|
JARAMAR
Que Mis Labios Te Nombren
(Discos Imposibles, www.moonstruck.nl)
13 Tracks, 49:48, mit span. Texten und engl. Infos
Die mexikanische Sängerin Jaramar sieht sich als künstlerische
Archäologin, die nicht nur geographische, sondern auch zeitliche Grenzen
überschreitet. Sie beginnt ihre faszinierende musikalische Reise im
mittelalterlichen Spanien der Mauren, Juden und Christen und begibt sich
dann mit den Conquistadores in die Neue Welt, wo sich die
Gesangstraditionen Europas mit neuen Klängen vermischen. Seit über 20 Jahren
widmet sich Jaramar mittlerweile der Suche nach traditionellen
Musikschätzen. Ihre Lieder sind zeitgenössische Versionen der alten Weisen,
die die spanischen Eroberer dereinst nach Mexiko brachten. Jahrhundertealte
Traditionen verknüpft sie mit moderner Technik, historische Instrumente
konfrontiert sie bewusst mit Synthesizersound. Begleitet wird die
charismatische Sängerin auf ihrer musikalischen Zeitreise von der
Klarinettistin Nathalie Braux, dem Gitarristen Luis Javier Ochoa, dem
Schlagzeuger Julio Mangiameli und dem Bassisten Luis Eduardo Arreola
Castellanos. Ihr neuntes Album ist eine Hommage an ihre Kindheit; mit
wunderbar warmer und einschmeichelnder Stimme intoniert sie populäre
traditionelle Lieder, die sie von ihrer Großmutter und ihrem Vater gelernt
hat. Jaramars Musik lässt sich in keine vorgefertigte Schablone pressen und
verspricht ein ungewohntes Klangerlebnis zwischen gestern und heute.
Suzanne Cords
| 
|
|
BEATRÍZ AGUÍAR
Mi Canción
(Connecting Cultures CC50030, www.galileo-mc.de)

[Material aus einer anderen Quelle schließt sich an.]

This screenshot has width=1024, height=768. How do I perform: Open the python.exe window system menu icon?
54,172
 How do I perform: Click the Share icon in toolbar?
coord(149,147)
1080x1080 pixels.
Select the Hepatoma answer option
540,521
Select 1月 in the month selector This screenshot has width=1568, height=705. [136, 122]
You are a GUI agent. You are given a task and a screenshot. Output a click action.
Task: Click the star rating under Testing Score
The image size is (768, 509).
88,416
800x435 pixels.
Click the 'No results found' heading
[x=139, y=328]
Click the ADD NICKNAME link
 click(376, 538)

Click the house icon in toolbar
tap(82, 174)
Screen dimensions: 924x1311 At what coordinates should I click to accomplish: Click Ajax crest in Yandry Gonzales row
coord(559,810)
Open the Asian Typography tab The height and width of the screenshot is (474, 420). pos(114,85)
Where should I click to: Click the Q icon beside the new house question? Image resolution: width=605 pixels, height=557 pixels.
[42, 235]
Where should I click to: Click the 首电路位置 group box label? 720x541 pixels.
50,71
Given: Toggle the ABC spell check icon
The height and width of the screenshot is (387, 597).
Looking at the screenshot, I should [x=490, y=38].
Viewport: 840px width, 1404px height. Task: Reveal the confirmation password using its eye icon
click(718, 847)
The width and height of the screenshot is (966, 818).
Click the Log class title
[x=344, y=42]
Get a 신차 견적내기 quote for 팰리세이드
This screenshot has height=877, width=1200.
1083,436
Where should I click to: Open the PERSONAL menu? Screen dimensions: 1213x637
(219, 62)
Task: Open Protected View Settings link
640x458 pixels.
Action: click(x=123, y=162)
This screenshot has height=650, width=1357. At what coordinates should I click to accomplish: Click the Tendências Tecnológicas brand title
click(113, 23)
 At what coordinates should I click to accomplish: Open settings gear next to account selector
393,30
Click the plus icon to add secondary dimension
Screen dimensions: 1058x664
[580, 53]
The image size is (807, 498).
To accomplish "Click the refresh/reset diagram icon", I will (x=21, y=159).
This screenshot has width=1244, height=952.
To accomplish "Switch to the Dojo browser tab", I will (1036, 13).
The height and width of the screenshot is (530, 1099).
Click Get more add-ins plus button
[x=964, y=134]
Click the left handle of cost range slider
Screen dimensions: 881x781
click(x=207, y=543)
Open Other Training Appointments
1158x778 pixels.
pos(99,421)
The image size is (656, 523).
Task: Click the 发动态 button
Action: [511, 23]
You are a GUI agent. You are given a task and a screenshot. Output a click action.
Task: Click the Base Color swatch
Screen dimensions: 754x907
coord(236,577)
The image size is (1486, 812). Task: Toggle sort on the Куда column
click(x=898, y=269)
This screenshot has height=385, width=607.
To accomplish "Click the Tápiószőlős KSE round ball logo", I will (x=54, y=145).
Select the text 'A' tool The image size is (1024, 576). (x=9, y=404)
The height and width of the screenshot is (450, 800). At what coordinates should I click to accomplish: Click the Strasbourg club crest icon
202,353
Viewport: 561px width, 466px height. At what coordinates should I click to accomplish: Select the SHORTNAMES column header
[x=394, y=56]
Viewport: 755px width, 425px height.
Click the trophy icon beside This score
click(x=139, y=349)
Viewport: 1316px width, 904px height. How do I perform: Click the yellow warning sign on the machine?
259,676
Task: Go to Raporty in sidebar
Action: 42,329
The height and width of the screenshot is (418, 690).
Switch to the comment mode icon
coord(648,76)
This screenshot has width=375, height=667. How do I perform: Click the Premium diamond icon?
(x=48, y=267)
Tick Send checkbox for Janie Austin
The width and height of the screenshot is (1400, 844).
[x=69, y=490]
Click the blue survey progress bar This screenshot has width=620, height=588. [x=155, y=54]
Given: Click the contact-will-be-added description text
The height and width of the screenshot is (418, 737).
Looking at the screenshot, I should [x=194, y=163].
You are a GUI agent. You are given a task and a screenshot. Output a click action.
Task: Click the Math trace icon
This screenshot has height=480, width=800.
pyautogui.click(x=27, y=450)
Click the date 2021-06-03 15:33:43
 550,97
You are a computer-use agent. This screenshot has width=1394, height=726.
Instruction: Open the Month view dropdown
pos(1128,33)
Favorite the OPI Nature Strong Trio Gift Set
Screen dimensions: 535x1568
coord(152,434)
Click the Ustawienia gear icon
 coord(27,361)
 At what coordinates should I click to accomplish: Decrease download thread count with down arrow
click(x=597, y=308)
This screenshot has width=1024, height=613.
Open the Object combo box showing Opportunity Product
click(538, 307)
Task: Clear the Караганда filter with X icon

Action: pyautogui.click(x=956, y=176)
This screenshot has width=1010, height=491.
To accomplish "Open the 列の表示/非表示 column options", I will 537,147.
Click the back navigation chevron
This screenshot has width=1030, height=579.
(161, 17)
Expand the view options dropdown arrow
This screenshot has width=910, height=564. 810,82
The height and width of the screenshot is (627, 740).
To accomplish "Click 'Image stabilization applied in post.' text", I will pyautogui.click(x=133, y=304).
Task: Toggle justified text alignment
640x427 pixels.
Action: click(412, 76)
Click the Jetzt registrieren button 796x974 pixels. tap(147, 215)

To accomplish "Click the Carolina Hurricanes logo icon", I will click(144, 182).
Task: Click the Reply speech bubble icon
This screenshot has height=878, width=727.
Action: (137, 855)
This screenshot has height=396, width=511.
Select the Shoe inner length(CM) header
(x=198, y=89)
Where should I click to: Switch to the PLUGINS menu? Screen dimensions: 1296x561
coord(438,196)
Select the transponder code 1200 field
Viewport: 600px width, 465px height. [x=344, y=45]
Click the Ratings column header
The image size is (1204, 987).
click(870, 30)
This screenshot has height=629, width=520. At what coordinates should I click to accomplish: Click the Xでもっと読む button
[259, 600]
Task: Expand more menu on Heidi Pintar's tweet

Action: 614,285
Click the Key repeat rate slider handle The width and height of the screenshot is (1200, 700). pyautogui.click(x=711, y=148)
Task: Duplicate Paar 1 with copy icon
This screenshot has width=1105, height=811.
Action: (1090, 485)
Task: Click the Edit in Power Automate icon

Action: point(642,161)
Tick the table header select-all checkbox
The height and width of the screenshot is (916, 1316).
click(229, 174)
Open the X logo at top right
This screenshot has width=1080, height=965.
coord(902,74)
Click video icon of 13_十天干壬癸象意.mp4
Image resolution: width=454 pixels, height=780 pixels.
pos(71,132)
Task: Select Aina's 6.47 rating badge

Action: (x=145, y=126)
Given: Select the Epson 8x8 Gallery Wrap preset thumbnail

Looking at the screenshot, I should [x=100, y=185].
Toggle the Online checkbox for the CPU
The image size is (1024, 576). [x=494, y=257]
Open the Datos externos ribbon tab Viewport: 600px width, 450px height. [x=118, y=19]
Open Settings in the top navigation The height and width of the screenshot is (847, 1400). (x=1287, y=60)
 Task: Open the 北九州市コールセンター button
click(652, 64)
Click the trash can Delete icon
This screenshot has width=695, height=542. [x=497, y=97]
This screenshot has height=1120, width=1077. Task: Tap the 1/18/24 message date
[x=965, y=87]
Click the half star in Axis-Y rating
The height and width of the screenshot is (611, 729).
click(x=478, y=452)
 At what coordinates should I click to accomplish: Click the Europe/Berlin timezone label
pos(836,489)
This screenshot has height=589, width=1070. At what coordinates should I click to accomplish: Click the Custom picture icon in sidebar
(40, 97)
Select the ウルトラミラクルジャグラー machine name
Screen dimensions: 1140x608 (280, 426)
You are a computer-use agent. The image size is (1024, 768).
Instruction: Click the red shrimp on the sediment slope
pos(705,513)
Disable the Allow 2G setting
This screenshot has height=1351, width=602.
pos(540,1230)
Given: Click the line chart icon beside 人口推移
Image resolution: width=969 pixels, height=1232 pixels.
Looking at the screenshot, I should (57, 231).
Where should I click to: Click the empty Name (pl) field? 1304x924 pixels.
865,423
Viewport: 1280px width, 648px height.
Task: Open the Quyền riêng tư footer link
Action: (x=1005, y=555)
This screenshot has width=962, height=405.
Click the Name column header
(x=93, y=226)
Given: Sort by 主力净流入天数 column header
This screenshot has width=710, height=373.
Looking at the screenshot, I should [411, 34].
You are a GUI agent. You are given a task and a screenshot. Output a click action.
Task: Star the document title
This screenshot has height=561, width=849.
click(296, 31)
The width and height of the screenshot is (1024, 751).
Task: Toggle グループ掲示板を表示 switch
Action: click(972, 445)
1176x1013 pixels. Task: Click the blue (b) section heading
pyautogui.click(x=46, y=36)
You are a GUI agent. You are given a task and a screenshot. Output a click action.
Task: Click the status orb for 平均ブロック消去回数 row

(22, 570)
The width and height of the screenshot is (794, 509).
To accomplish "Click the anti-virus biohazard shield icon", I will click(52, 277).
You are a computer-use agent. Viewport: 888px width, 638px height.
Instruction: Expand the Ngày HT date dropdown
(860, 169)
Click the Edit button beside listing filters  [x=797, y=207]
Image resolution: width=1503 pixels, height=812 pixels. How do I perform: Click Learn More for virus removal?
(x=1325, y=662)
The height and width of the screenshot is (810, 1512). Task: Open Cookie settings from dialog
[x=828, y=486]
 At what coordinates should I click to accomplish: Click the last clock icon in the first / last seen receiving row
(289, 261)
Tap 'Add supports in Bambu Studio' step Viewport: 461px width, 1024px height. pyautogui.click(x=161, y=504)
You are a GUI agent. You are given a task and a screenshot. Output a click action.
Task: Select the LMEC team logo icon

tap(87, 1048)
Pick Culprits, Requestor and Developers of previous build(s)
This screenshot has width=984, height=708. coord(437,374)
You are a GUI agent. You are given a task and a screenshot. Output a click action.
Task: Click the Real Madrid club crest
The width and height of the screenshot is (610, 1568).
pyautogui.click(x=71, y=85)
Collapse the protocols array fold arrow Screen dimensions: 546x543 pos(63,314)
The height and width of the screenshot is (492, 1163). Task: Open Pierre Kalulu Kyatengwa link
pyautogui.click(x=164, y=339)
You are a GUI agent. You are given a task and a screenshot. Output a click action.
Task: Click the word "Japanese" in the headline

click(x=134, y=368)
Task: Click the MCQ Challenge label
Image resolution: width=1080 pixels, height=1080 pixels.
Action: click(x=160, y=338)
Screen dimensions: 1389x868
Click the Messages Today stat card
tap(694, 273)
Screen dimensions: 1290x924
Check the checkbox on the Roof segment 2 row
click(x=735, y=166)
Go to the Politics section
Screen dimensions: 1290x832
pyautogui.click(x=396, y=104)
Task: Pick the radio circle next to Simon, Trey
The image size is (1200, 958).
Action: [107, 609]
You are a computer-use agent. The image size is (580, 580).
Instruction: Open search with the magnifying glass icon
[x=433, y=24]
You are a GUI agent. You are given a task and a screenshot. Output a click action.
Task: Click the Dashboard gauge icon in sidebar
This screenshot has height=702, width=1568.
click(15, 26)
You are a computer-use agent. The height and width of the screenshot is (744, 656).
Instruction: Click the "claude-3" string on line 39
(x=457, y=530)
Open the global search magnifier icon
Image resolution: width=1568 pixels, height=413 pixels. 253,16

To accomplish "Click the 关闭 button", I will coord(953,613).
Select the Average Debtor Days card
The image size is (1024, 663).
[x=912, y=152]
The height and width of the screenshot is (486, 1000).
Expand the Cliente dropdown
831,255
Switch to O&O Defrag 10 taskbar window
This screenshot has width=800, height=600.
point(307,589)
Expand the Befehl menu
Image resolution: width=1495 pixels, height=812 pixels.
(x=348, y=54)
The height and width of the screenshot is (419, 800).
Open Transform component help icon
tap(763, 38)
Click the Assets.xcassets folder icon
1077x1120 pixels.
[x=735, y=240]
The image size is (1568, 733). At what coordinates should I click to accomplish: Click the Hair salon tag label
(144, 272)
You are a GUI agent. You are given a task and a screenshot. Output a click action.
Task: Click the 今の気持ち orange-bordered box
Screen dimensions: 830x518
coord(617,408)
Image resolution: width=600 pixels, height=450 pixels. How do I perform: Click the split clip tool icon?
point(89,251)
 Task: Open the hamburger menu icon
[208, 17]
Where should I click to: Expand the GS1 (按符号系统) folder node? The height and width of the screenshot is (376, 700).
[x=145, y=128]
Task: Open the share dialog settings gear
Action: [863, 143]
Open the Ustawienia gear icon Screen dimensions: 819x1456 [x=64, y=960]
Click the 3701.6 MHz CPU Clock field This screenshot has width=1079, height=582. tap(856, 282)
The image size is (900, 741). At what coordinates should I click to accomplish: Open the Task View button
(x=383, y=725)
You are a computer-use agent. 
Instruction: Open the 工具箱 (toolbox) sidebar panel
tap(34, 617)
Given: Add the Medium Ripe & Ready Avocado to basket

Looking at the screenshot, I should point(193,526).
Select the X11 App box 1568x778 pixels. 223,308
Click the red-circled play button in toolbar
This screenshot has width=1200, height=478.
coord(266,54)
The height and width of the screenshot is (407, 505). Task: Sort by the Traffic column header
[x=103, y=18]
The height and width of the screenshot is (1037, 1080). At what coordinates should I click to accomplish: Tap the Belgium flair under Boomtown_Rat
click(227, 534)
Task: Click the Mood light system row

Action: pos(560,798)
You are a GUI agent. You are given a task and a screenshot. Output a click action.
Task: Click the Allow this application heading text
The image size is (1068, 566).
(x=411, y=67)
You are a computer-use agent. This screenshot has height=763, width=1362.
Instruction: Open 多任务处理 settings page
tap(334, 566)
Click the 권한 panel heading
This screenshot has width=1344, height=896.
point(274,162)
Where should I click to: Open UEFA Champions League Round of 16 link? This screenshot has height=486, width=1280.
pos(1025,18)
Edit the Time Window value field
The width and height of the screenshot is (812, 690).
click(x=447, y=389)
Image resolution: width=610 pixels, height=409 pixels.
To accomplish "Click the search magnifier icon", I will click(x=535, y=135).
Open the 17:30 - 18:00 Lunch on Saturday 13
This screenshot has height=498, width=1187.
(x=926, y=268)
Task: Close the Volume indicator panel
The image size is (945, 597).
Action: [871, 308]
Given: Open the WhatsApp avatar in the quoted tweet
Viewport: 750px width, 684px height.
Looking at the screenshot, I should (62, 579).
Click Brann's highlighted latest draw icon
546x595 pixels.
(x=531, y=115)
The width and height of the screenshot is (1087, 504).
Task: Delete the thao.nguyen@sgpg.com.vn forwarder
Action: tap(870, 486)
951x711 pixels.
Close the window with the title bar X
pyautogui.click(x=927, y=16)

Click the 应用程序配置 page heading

14 Tracks, 47:54, aufwendiges Booklet, mit span., frz. und engl. Infos und Texten
„Unsere Folklore bereichert sich an Erfahrungen, die wir außerhalb unserer
Kultur entdecken. Sie ist die Frucht unserer Neugier, die uns antreibt,
andere Horizonte und Rhythmen auf dieser Welt zu entdecken.“ So lautet das
Credo der uruguayischen Sängerin Beatríz Aguíar, die auf der vorliegenden
Scheibe genau diese Vermischung der Kulturen praktiziert. Sie schöpft aus
der reichen musikalischen Tradition Südamerikas, dem leidenschaftlichen
Tango, der brasilianischen Samba, der kraftvollen Chacarera und der
uruguayischen Candombé - einem afrikanischen Trommelrhythmus, der seit über
300 Jahren durch Montevideos Adern fließt und dem die Hauptstädter geradezu
huldigen. Gleichzeitig greift Beatríz Aguíar, die seit Jahren in Holland
lebt, auf europäische Wurzeln zurück und bringt zeitgenössische Elemente in
ihre musikalischen Kosmos ein. Mal schmeichelt und fleht sie mit ihrer
warmen Altstimme, um dann wieder selbstbewusst oder verträumt die
unterschiedlichsten Stimmungen einzufangen. Die instrumentale Begleitung ist
bewusst dezent gehalten, Gitarrist Hernan Ruíz, die Pianisten Pablo Dobal
und José Lopretti, Bassist Mick Paauwe, Schlagzeuger Enrique Firpi und
Bandoneonspieler Dario Polonara untermalen abwechselnd den Gesang der
charismatischen Künstlerin, die mit Mi Canción („Mein Lied“) wohl ihr
bisher persönlichstes Album vorgelegt hat.
Suzanne Cords
| 
|
|
RICHIE SPICE
In The Streets To Africa
(VP Records/Rootdown Music VPCD 1748, www.rootdown-music.com)
15 Tracks, 57:04
Nein, es handelt sich um kein verstecktes Ex-Mitglied der Spice Girls,
aber auch um keinen Bonner, obwohl Richie Spice bürgerlich als Richell
Bonner geboren wurde. Und zwar nicht in der Bundesstadt, sondern vor den
Toren Kingstons, Jamaika. Mit seinen 35 Jahren gehört er nicht gerade zur
jungen Garde der Reggaeszene. Dafür macht er als Spätstarter eine ziemlich
gute Figur, wurde bereits von Kritikern namhafter Tageszeitungen wie der
New York Times und der Los Angeles Times hoch gelobt. Die
Lorbeeren trägt er zu Recht, auch angesichts dieser Veröffentlichung. Es
geht um traditionellen Roots Reggae mit Haltung, aber ohne Retro-Touch.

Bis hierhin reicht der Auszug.